How to Use RVUs in Physician Pay

Physician Compensation Report, March 29, 2000

The use of relative value units (RVUs) in physician pay systems is rapidly growing, says Theresa Raczak of Med Comp in Chicago, because it leaves out the "financial noise" of payer discounts and bad debts, and focuses on the work physicians do.

Raczak and Seth Garber, M.D., of William M. Mercer Inc. in Seattle, gave a one-day MGMA-sponsored course on designing physician compensation plans in Denver March 10, and will present the course in several cities later this year. Among the many topics they covered were measuring RVUs and using them to figure productivity pay They were joined by Laurel Weinstein, MGMA project manager for its Physician Compensation and Production Survey, who discussed salary trends the last few years and MGMA tools to determine pay ranges for particular physician posts from its survey data.

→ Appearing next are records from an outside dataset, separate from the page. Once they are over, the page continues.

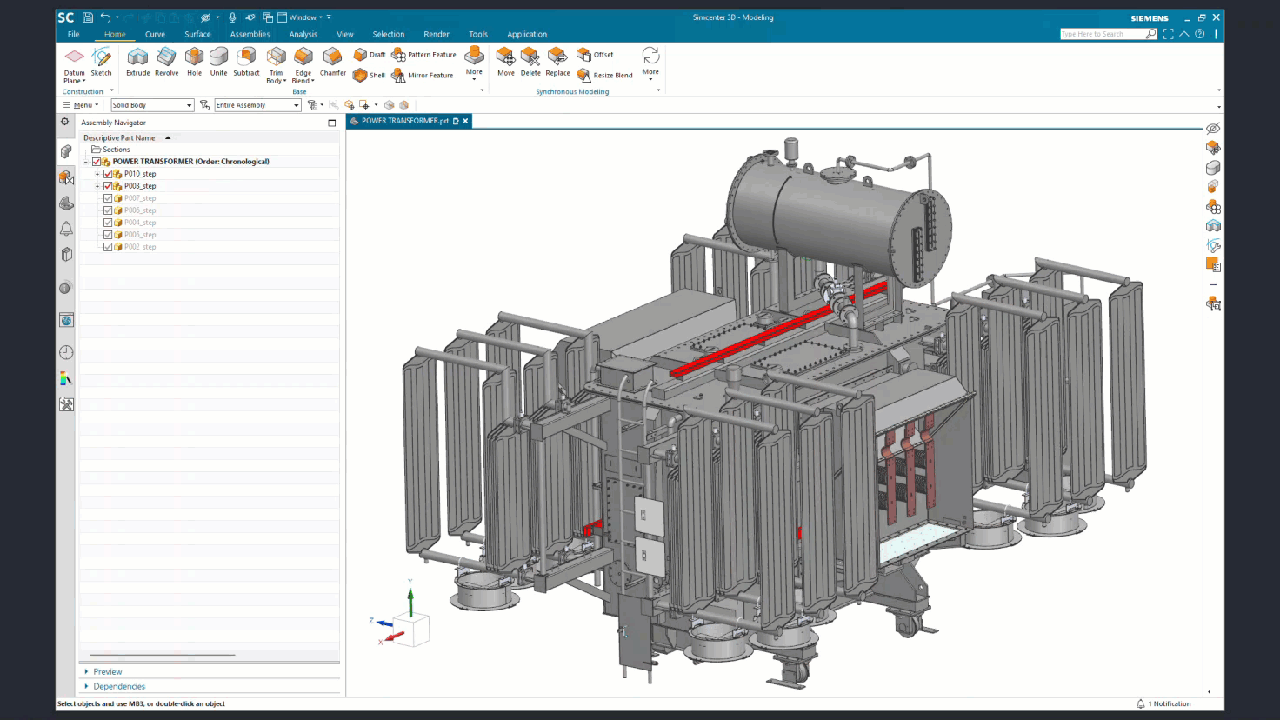This screenshot has width=1280, height=720.
Task: Choose the Chamfer tool
Action: coord(332,59)
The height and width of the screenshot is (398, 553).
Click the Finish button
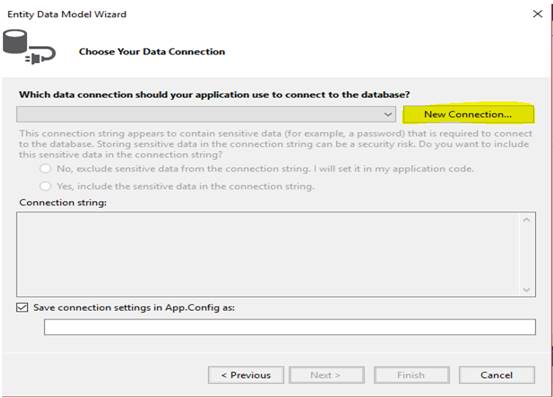click(x=412, y=375)
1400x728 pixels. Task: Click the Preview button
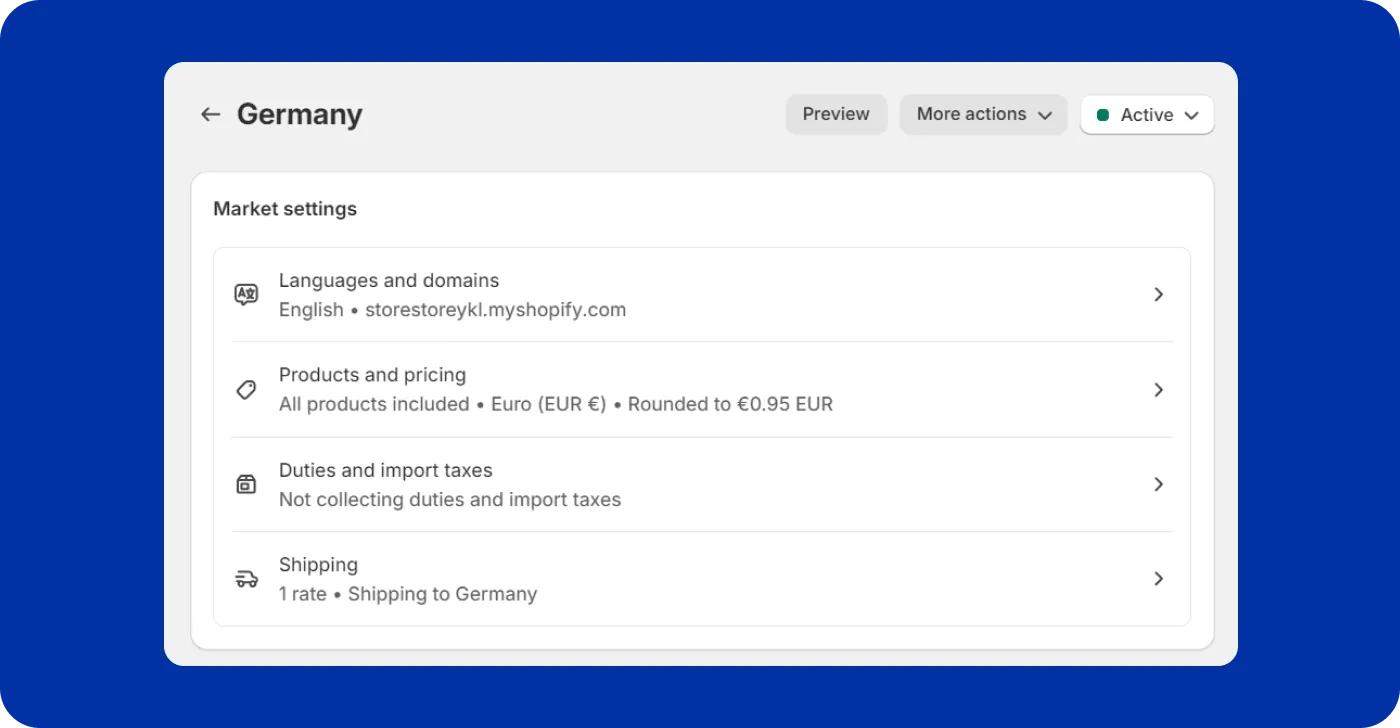[x=836, y=114]
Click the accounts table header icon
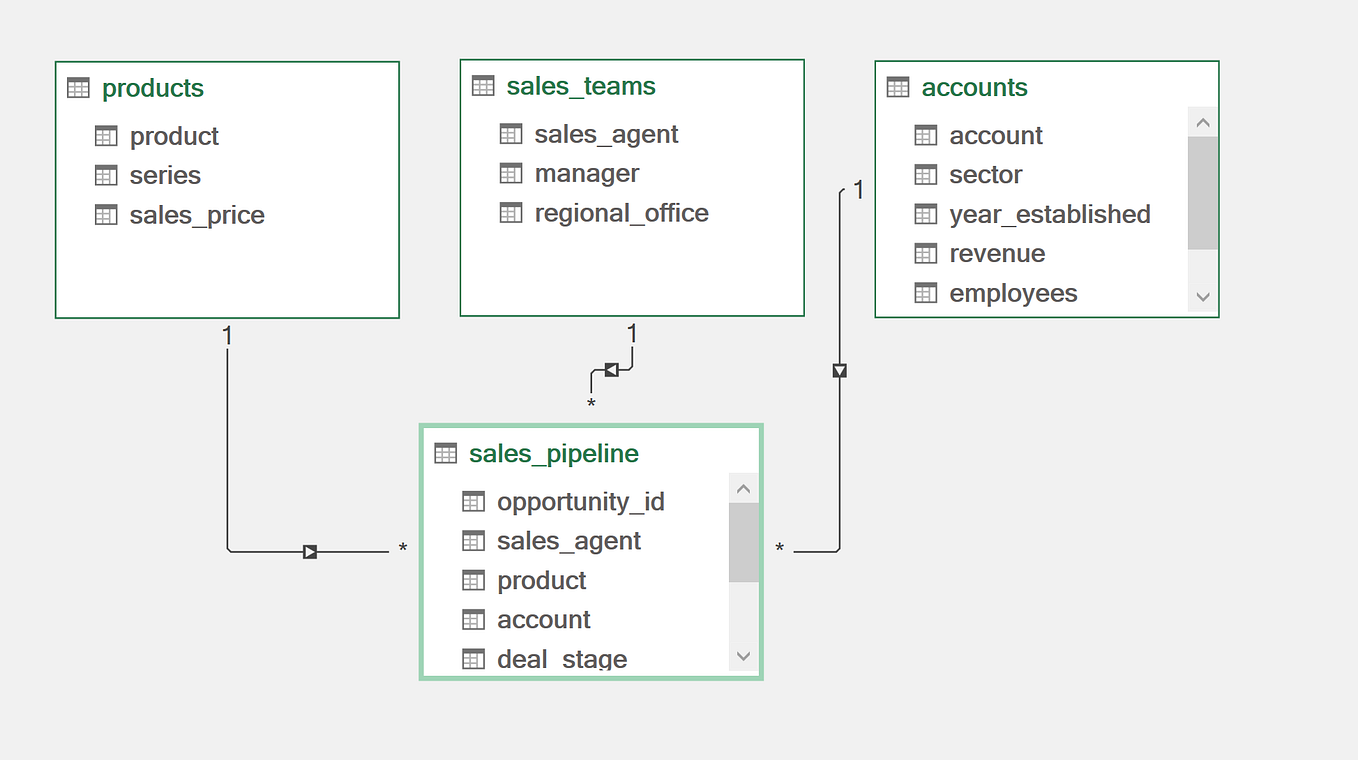Viewport: 1358px width, 760px height. coord(898,87)
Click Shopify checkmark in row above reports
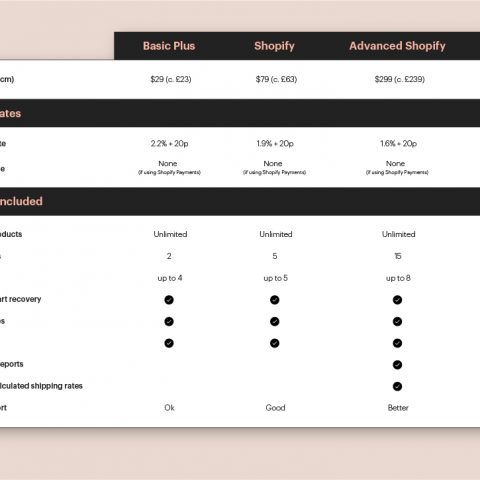 click(275, 343)

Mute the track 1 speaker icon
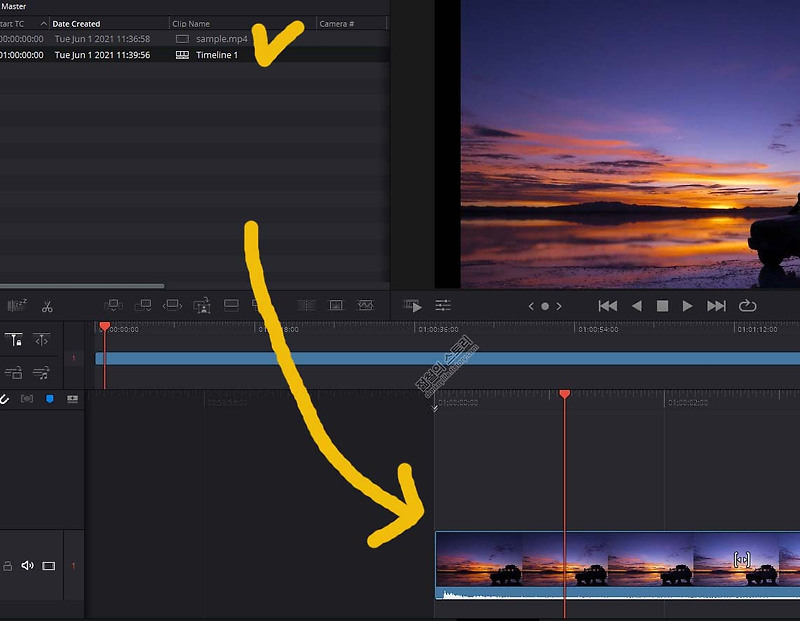coord(27,565)
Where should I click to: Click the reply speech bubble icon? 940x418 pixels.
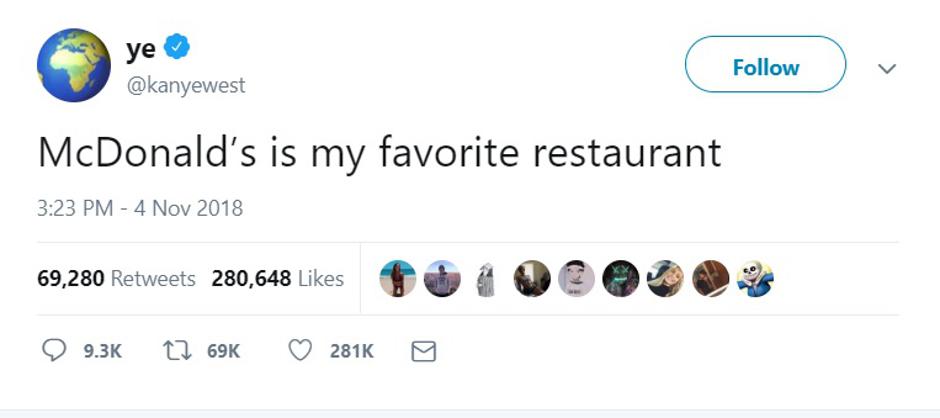53,350
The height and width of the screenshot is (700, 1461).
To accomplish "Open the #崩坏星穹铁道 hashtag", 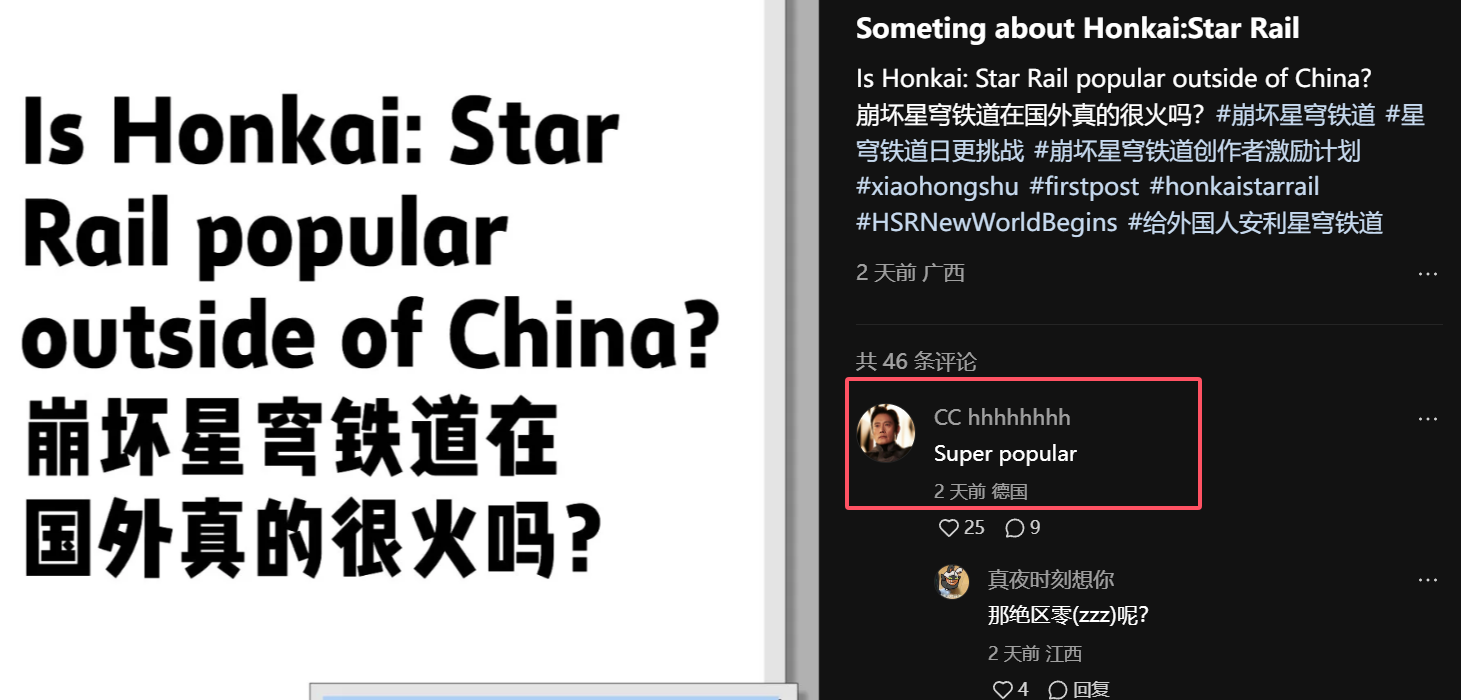I will click(x=1295, y=114).
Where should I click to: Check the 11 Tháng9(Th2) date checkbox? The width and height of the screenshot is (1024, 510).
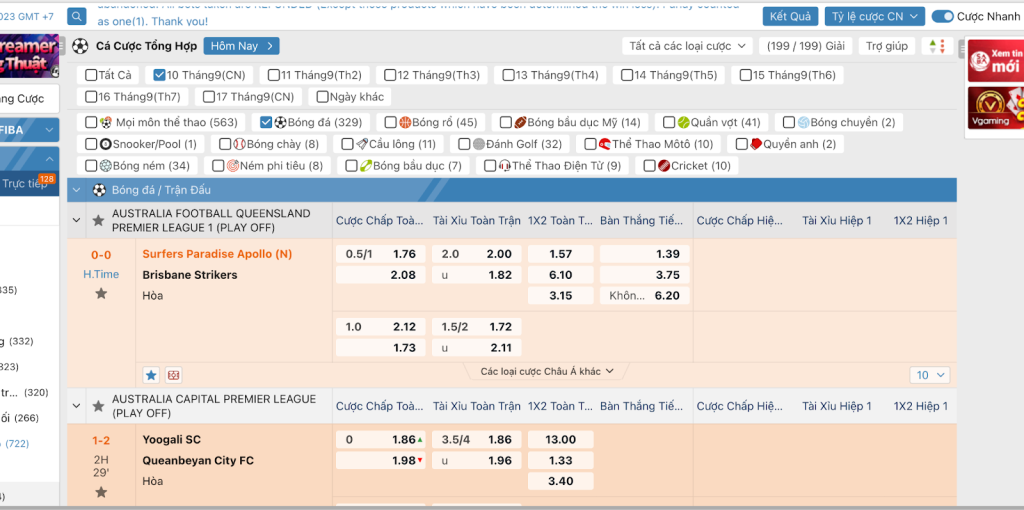(x=273, y=75)
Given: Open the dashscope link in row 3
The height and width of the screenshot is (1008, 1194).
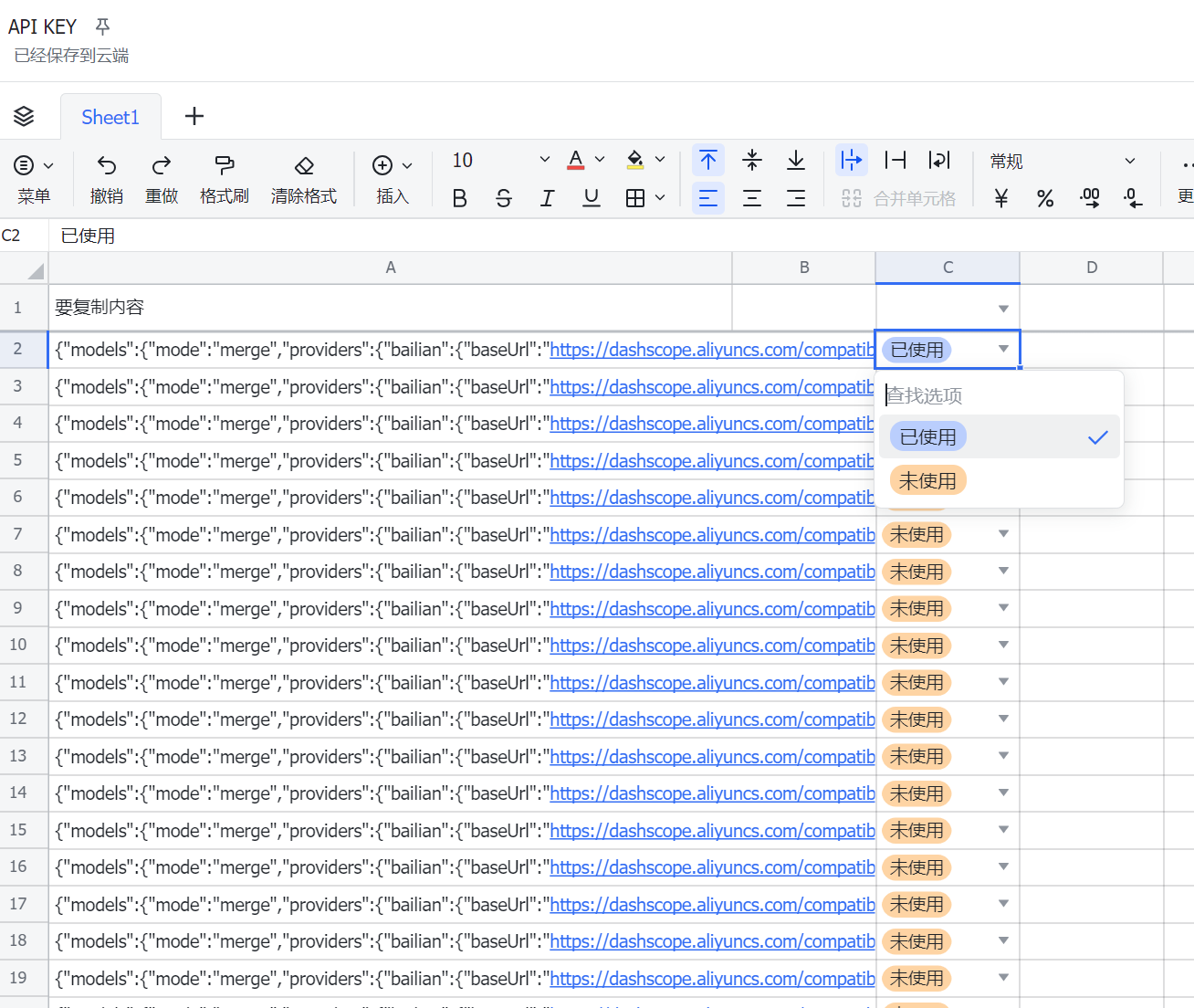Looking at the screenshot, I should [x=711, y=387].
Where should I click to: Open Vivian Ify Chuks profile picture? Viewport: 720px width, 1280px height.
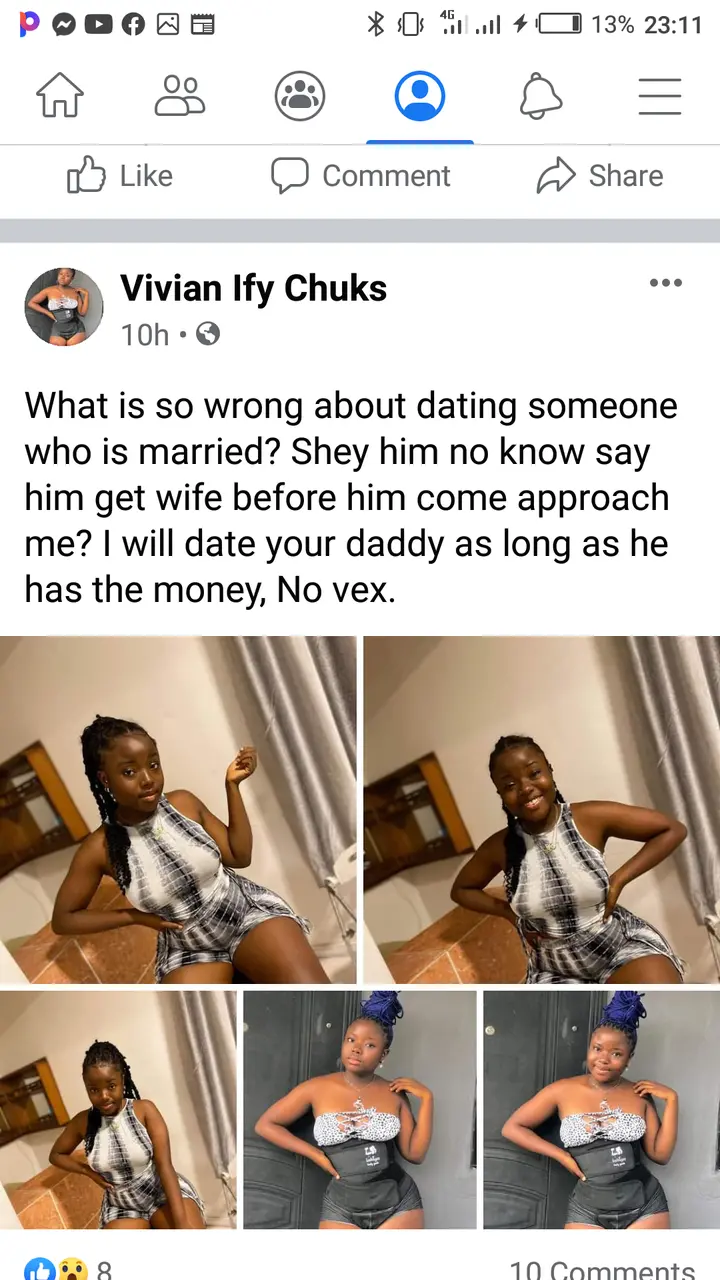pyautogui.click(x=64, y=307)
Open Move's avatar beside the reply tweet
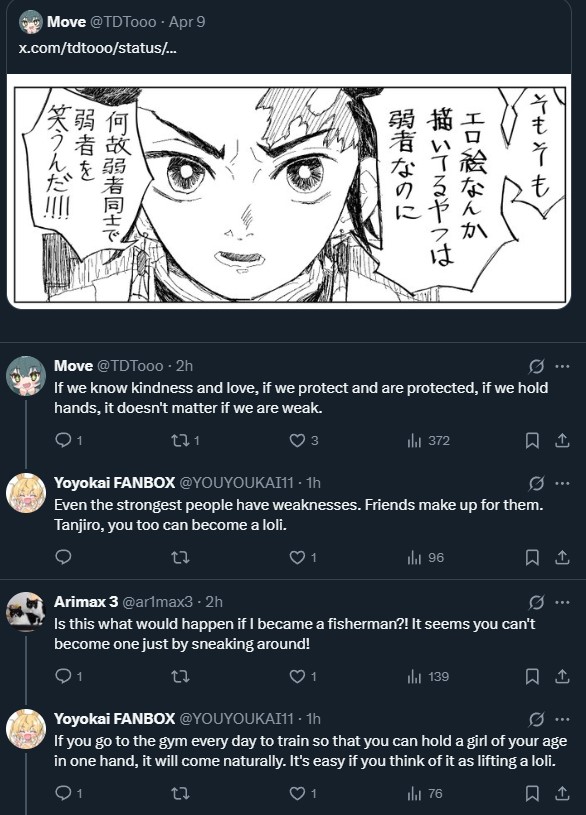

The 1999 Survey says that 11.2% of the practices that responded (across all specialties) used RVUs in their compensation methodology. These were relatively large practices because they employed 23.9% of the providers. These figures understate the penetration of RVUs among groups using some form of productivity pay, because MGMA data indicate that only about 55% of providers covered by the Survey are paid 50% or more on productivity

How to Count RVUs

RVUs are part of HCFA's Resource Based Relative Value System (RBRVS), which recognizes three components of value in medical procedures: the professional or physician work component, the practice expense component, and the malpractice insurance cost component. A Level 3 office visit (CPT code 99213) is worth .67 work RVUs and 1.41 RBRVS units; the difference is practice and malpractice expenses.

HCFA uses RBRVS to help set Medicare reimbursements for most Part B services. HCFA further modifies pay rates by Geographic Practice Cost Indexes, which can vary by more than 100% between localities.

In a May 1998 MGMA "information exchange" about RVUs, 15 groups said they used RBRVS units to determine production, while 12 groups said they used work RVUs. But it is widely believed that the strong trend is toward work RVUs. The latter are unaffected by regional, payer and cost factors, and depend on physician (and midlevel provider) work. Garber adds that if a group uses encounters or visits to measure productivity RVUs solve the problem of comparing them.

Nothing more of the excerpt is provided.